Work required
Reproduce word for word every line of the items from the very first one through the line that contains "Looking at the screenshot, I should pos(668,635).", with both ends included.

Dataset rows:

= = =

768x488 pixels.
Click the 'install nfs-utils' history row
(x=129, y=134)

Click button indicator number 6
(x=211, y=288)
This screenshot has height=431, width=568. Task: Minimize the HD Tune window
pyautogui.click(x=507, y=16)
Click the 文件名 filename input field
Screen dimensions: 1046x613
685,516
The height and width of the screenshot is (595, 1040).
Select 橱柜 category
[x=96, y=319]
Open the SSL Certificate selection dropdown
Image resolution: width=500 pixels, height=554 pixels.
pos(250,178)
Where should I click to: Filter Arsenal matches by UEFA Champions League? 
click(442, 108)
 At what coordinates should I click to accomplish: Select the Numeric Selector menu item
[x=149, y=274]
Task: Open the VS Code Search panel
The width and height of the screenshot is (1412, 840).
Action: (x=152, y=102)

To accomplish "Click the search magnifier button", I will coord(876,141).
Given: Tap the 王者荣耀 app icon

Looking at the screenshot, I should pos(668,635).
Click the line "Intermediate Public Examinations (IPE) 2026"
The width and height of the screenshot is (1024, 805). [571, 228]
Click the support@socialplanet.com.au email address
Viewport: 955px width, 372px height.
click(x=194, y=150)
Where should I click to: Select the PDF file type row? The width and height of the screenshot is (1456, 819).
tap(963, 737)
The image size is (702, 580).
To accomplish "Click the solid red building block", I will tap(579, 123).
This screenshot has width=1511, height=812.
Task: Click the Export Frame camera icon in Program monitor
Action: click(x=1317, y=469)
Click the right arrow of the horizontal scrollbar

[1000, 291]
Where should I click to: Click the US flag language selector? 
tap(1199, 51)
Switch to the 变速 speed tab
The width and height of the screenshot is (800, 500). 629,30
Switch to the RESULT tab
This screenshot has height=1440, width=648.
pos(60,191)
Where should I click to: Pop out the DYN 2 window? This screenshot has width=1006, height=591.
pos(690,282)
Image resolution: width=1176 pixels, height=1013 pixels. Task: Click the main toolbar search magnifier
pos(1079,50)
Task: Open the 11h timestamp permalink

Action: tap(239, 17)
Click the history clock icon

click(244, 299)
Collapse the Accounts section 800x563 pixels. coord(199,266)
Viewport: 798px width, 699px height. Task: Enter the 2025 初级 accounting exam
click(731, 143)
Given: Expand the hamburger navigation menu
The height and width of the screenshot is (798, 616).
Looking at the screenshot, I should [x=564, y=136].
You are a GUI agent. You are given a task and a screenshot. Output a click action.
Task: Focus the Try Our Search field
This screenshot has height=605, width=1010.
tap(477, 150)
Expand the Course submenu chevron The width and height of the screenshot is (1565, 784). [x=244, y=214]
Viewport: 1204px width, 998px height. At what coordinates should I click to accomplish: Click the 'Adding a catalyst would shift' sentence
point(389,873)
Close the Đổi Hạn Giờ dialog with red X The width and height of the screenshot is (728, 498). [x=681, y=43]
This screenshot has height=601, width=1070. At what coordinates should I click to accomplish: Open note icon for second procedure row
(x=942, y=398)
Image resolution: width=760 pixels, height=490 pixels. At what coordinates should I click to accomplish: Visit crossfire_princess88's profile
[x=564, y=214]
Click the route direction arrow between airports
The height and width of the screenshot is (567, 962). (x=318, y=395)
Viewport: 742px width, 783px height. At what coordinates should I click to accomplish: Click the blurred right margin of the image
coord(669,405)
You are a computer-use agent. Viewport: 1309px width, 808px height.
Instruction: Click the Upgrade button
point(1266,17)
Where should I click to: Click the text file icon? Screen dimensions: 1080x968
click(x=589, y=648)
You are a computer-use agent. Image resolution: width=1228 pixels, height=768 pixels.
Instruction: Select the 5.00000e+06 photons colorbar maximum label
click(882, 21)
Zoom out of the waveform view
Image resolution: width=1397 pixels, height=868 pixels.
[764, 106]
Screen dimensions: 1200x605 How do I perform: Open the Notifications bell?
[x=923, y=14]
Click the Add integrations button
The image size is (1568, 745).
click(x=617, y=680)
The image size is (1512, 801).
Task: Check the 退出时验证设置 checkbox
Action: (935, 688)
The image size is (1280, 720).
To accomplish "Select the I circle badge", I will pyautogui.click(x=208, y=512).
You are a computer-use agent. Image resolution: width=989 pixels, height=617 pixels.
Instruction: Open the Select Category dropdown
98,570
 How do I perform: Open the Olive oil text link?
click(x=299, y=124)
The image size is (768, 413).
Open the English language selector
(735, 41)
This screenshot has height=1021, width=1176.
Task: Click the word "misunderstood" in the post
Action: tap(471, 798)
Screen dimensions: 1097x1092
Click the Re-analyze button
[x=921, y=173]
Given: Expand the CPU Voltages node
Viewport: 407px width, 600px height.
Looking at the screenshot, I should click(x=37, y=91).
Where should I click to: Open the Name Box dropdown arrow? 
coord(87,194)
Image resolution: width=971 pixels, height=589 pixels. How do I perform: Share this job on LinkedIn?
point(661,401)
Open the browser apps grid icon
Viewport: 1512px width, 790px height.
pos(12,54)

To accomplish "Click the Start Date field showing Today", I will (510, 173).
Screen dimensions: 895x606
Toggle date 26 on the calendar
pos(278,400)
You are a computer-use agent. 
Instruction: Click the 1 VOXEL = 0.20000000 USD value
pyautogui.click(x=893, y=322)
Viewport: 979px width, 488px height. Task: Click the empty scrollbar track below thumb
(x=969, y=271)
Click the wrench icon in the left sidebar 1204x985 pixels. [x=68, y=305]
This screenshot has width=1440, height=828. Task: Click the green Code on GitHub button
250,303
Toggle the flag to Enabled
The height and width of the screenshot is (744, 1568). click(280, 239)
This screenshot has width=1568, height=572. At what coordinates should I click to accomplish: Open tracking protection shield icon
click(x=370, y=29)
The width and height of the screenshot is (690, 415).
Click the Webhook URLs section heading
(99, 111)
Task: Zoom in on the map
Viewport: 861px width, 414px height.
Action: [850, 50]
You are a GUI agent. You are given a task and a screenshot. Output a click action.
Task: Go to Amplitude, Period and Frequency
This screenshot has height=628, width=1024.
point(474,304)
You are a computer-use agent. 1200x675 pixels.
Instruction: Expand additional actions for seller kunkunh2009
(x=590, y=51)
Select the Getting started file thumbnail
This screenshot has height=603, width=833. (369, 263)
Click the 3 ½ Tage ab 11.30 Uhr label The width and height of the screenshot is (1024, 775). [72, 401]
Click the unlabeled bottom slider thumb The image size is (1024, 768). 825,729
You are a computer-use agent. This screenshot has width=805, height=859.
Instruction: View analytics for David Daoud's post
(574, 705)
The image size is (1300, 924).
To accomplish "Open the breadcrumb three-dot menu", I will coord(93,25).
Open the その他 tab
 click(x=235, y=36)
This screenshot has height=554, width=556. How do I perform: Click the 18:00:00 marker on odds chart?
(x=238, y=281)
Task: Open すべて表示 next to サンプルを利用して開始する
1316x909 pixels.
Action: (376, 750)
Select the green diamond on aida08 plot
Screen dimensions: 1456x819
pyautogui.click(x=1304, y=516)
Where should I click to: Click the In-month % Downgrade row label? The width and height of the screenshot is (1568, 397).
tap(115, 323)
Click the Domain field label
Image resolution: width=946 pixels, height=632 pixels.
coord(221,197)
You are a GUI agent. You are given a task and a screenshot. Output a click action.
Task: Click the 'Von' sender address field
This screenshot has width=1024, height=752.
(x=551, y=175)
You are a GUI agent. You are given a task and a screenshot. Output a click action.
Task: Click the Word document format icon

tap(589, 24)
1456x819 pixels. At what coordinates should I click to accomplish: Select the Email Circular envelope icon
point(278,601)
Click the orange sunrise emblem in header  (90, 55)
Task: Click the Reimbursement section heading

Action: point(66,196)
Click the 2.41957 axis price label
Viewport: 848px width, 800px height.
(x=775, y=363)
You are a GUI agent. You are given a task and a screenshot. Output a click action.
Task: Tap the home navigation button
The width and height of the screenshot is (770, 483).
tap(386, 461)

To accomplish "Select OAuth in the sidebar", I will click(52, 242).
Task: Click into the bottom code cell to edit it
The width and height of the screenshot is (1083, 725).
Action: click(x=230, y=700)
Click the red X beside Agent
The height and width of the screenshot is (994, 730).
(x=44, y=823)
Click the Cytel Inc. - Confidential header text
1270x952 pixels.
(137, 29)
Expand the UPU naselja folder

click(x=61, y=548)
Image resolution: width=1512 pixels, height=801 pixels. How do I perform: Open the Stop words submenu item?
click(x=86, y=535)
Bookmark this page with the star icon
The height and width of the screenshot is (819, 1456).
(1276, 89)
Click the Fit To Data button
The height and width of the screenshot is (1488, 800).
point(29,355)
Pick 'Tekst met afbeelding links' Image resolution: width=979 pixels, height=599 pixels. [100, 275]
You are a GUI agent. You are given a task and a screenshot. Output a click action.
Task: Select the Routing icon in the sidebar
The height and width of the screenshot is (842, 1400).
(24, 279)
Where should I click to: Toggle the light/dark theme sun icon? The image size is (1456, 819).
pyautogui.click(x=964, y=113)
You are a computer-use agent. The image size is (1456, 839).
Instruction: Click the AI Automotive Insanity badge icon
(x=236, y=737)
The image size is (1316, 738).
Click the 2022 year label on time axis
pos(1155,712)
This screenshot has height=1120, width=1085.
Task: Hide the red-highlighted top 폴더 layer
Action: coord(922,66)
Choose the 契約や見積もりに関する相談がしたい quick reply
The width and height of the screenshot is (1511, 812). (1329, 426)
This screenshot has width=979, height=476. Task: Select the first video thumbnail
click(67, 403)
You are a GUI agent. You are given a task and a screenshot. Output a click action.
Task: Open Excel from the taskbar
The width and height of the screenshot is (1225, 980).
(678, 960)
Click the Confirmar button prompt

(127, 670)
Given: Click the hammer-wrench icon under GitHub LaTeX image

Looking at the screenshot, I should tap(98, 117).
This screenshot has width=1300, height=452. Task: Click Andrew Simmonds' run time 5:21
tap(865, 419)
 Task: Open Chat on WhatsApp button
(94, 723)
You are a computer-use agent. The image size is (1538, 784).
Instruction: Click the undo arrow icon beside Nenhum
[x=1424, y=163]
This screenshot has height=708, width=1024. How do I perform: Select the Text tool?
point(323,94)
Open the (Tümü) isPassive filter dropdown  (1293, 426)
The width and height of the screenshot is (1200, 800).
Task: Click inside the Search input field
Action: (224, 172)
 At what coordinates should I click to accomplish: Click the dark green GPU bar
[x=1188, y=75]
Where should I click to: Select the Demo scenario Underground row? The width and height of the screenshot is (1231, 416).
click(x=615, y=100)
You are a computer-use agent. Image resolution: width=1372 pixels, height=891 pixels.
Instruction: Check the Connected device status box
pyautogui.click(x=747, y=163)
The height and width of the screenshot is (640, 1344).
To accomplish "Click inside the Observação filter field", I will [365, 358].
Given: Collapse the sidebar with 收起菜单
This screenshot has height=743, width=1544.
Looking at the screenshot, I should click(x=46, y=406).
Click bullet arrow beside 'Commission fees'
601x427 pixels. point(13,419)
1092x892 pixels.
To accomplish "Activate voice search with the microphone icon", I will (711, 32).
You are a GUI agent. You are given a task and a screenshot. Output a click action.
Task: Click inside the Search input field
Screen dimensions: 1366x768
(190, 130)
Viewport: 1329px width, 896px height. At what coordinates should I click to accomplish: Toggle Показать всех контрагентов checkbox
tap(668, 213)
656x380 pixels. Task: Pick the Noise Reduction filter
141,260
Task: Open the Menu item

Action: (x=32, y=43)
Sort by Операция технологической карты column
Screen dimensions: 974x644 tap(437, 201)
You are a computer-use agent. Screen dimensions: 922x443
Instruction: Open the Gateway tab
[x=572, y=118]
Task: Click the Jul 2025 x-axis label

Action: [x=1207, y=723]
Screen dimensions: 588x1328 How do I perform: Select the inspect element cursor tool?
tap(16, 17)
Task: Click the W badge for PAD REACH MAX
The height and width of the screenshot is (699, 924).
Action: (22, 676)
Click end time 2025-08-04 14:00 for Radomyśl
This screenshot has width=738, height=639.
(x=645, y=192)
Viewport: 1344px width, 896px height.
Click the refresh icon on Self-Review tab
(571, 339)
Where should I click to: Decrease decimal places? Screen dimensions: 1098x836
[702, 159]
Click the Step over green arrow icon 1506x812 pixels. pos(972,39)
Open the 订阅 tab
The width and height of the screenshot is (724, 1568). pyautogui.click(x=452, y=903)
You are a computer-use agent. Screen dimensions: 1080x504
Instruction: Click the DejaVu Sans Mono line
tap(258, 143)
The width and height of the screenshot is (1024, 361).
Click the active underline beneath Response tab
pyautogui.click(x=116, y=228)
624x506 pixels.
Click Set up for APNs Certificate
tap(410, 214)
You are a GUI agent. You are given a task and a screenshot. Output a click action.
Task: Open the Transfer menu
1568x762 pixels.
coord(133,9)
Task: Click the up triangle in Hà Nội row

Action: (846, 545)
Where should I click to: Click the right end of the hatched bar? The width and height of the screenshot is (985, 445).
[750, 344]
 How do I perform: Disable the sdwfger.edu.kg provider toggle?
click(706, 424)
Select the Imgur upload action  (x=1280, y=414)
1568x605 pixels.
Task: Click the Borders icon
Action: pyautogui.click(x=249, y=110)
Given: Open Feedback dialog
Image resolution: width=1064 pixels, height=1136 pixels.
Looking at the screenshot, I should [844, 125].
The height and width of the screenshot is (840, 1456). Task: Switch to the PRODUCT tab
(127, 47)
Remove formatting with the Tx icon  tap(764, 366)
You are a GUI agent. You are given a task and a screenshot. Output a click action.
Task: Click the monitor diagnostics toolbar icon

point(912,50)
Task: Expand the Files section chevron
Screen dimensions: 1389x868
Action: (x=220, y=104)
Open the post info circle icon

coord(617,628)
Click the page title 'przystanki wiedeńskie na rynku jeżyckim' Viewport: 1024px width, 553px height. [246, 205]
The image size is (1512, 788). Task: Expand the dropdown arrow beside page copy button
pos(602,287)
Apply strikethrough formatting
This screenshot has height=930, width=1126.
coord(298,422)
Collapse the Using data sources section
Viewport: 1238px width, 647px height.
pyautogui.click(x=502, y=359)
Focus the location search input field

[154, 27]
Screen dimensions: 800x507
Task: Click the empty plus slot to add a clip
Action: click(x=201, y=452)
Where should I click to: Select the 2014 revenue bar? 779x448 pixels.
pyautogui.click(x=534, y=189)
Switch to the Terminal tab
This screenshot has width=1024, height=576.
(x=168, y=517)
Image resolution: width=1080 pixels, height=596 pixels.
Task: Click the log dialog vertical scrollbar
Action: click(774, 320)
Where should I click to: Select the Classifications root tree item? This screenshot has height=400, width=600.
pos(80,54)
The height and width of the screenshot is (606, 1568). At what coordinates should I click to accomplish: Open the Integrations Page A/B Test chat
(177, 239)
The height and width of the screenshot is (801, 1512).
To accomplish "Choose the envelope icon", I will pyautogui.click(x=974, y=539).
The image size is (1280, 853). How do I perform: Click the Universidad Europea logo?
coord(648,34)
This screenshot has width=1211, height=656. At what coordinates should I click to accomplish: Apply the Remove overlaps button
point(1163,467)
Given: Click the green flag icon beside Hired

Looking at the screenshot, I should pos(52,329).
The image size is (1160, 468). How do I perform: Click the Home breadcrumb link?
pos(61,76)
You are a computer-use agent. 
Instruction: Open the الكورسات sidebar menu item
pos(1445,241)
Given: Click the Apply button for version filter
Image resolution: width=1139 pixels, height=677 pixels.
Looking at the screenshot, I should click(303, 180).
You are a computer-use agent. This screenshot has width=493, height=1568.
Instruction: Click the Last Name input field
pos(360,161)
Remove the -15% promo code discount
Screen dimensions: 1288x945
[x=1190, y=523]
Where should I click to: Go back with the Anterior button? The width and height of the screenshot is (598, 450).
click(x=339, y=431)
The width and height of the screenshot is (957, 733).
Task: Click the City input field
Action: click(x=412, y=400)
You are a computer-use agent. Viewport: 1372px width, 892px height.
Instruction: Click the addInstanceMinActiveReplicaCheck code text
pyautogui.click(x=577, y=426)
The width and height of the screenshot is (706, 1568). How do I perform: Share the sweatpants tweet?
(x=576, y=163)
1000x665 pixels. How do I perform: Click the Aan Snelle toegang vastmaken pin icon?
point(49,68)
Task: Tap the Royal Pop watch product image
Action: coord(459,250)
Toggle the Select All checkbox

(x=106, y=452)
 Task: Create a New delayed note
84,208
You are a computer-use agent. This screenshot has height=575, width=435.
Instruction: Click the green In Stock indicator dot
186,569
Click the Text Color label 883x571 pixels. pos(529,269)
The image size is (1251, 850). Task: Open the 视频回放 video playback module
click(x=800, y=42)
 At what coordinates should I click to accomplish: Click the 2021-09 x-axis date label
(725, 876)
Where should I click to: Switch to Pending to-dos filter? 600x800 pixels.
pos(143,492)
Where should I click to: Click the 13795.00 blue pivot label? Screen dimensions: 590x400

= = =

Solution for this task
768x488 pixels.
Click the 'install nfs-utils' history row
(x=129, y=134)

Click button indicator number 6
(x=211, y=288)
This screenshot has height=431, width=568. Task: Minimize the HD Tune window
pyautogui.click(x=507, y=16)
Click the 文件名 filename input field
Screen dimensions: 1046x613
685,516
The height and width of the screenshot is (595, 1040).
Select 橱柜 category
[x=96, y=319]
Open the SSL Certificate selection dropdown
Image resolution: width=500 pixels, height=554 pixels.
pos(250,178)
Where should I click to: Filter Arsenal matches by UEFA Champions League? 
click(442, 108)
 At what coordinates should I click to accomplish: Select the Numeric Selector menu item
[x=149, y=274]
Task: Open the VS Code Search panel
The width and height of the screenshot is (1412, 840).
Action: (x=152, y=102)

To accomplish "Click the search magnifier button", I will coord(876,141).
Given: Tap the 王者荣耀 app icon

Looking at the screenshot, I should pos(668,635).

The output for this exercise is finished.